Fast determination of the resin and rubber content in Parthenium argentatum biomass using near infrared spectroscopy

• Published in: Industrial crops and products Vol. 45; pp. 44 - 51
• Main Authors: Suchat, Sunisa, Pioch, Daniel, Palu, Serge, Tardan, Eric, van Loo, Eibertus Nicolaas, Davrieux, Fabrice
• Format: Journal Article
• Language: English
• Published: Elsevier B.V 01.02.2013
• Subjects: accelerated solvent-extraction; Biomass; Calibration; Guayule; high-throughput; latex; Mathematical analysis; Mathematical models; Multivariate data analysis; natural-rubber; Near infrared spectroscopy; plants; Polymers; quantification; reflectance spectroscopy; Resin; Resins; Rubber; soxhlet; Near infrared spectroscopy; Guayule; Rubber; Resin; Multivariate data analysis
• ISSN: 0926-6690; 1872-633X
• DOI: 10.1016/j.indcrop.2012.09.025

► ASE was selected as reference method owing to lower experimental error. ► Acetone and hexane were used for quantifying resin and rubber in guayule. ► Developed NIRS predictive models are efficient and accurate. ► The method allow high-throughput solvent-free analysis of powdered biomass. Guayule (Parthenium argentatum), a plant native of semi-arid regions of northern Mexico and southern Texas, United States, is an under-used source of hypoallergenic latex, a solution to the serious latex allergy IgE problem worldwide. This study aimed to develop near infrared spectroscopy (NIRS) calibrations to assess resin and rubber contents in guayule plants. For achieving this goal a reference method (ASE; accelerated solvent extraction) was selected and optimized among three alternatives also including Soxhlet and Polytron. First resin (lipids, terpenes) was extracted with acetone from ground biomass at 40°C, and then rubber was extracted with hexane from left solid at 120°C. A set of 215 samples of guayule biomass (stems and branches) was collected from plants in two experimental fields located in France and in Spain and was analyzed for moisture, rubber and resin contents using the two solvent selected ASE methods. Near infrared spectra were recorded for all samples.
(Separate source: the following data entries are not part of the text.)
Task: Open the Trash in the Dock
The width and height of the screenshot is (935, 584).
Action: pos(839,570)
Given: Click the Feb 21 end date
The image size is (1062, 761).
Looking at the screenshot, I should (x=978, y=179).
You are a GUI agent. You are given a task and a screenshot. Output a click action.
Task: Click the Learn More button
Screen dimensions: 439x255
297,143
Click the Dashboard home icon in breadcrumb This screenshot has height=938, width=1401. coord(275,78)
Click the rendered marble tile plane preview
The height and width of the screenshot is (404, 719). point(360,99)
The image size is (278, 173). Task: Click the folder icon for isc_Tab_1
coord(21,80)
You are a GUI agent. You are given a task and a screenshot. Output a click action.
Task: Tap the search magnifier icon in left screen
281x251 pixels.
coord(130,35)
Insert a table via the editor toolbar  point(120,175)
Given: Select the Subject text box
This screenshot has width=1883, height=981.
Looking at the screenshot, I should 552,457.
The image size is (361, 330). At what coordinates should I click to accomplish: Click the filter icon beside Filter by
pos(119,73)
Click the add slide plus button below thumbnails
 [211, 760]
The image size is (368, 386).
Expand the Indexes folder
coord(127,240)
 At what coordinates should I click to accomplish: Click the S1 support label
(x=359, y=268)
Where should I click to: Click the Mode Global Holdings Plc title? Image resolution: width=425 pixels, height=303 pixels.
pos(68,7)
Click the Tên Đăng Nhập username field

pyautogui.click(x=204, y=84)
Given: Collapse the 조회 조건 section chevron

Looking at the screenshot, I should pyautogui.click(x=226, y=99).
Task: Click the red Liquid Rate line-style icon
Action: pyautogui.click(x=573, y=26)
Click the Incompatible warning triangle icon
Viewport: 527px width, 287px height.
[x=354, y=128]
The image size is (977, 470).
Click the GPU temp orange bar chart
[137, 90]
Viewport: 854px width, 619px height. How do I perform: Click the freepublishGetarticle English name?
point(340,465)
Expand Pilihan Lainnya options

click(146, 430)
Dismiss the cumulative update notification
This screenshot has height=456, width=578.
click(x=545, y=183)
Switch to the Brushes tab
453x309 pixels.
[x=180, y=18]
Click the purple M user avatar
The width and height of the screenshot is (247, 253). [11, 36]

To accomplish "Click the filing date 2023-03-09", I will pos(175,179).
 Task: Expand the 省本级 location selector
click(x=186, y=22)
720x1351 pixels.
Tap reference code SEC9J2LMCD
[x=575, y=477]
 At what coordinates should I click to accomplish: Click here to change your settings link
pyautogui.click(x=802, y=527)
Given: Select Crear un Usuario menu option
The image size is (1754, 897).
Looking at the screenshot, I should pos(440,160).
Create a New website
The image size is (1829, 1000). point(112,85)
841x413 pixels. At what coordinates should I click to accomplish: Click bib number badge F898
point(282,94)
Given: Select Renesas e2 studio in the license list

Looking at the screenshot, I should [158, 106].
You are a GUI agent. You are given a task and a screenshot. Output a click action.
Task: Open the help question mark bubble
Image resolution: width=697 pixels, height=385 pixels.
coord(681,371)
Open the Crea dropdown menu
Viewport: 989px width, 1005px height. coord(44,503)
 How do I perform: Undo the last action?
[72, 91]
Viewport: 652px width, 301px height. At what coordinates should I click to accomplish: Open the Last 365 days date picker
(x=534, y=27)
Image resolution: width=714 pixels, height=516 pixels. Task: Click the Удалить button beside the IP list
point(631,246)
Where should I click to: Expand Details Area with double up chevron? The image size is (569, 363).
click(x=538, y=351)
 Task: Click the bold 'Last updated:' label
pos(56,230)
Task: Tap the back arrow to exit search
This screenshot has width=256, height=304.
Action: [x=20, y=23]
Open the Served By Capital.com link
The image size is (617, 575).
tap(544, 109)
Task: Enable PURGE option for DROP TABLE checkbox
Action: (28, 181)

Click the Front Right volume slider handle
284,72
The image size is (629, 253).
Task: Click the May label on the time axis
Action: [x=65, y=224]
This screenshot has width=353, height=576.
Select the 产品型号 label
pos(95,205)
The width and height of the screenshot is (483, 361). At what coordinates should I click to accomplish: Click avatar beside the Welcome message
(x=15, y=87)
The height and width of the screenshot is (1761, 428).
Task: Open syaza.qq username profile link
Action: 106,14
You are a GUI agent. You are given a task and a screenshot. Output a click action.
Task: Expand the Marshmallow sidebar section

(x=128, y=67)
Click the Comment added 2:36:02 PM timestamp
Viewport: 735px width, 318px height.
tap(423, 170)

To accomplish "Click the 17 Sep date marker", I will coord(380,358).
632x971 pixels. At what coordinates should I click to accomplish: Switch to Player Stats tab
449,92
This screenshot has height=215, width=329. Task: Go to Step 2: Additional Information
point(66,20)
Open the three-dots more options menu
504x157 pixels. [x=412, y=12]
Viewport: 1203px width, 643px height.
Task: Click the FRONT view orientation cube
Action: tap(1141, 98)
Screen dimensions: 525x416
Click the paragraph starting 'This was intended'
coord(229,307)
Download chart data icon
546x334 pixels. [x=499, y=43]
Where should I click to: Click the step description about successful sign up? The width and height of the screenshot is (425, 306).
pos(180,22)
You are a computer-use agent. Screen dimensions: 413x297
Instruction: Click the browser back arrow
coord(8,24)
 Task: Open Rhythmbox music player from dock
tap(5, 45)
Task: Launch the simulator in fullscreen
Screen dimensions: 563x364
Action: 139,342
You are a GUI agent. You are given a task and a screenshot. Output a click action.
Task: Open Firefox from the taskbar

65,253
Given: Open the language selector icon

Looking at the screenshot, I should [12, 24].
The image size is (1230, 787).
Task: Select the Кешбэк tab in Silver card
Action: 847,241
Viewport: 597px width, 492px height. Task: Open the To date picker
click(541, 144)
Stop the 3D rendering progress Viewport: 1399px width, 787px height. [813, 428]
Two thirds of the samples were randomly selected for calibration, the remaining being used for validation. For each constituent, calibration equations were developed using modified partial least squares regression. The equation performances were evaluated using the performance to deviation ratio (RPDp) and Rp2 parameters, obtained by comparison of the validation set NIR predictions and corresponding laboratory values. Moisture content (RPDp=6.91; Rp2=0.98) calibration enabled accurate determination of these traits. NIR models for hexane extract (rubber content) (RPDp=4.59; Rp2=0.96) and acetone extract (resin content) (RPDp=4.87; Rp2=0.96) were highly efficient and enabled accurate characterization of guayule biomass. On the other hand, this analysis showed that both laboratory tools, coupled with multivariate analytical techniques, could be used to differentiate the samples and accurately predict the chemical composition of this disparate set of agricultural biomass samples. This study demonstrated the ability of NIRS analysis for high throughput determination of resin and rubber contents in guayule biomass.